二次離島の三島地区は、人口減少が続く本市の中でも特に状況が厳しい。本土に働きに出ている団員もおり、操法の練習も思うようにできないこともある。二次離島には消防署員がいないため、火災発生時には団員の責任、役割はより大きく「自分たちの地区は自分たちで守る」という自主防災の意識の高さがこの操法での好成績につながっているが、今後は団員確保もさらに難しくなる。それでも2年後の県大会は全国大会へつながるだけに、「また一歩一歩、前を目指して練習していく」と中山団長は次の目標である全国優勝を心に誓った。

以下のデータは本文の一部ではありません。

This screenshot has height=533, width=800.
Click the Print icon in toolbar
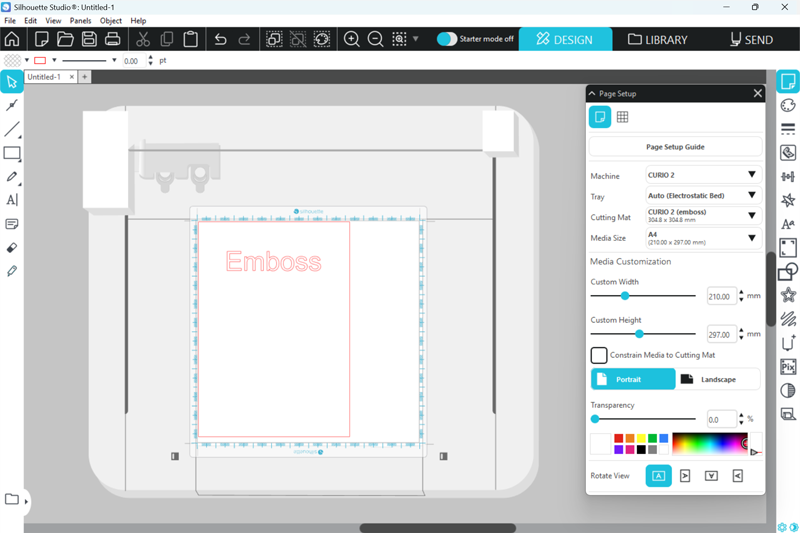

報告会での表情が明暗を分けたのが、ポンプ車の部で準優勝した芦辺地区第1分団のメンバーだった。1線51秒42、2線66秒78と優勝した島原市と比べてタイムはともに上回り、ミスもなかったが、点数は思っていたほど伸びずに189・0点。島原市と7・5点差で2位に終わり、22年間守り続けてきた県王者タイトルを失い、全国大会連覇の夢もついえた。報告会で市消防団・割石賢明団長は「22年間トップを守り続けてきたのは大変なプレッシャーだったと思う。他地区が芦辺の操法を手本に訓練してきて、最新の機材で臨んできた。2年後に再び挑戦してもらいたいし、この訓練で得たものは地域の安全安心につながる」と悔しさをかみ締めながら激励した。他地区は芦辺地区第1分団のビデオを徹底的に研究し、さらに分団単位ではなく若手を多用した市町の選抜チームで臨んできている。今後も強敵はさらに増えてくるが、絶対王者は2年後に必ず巻き返してくるはずだ。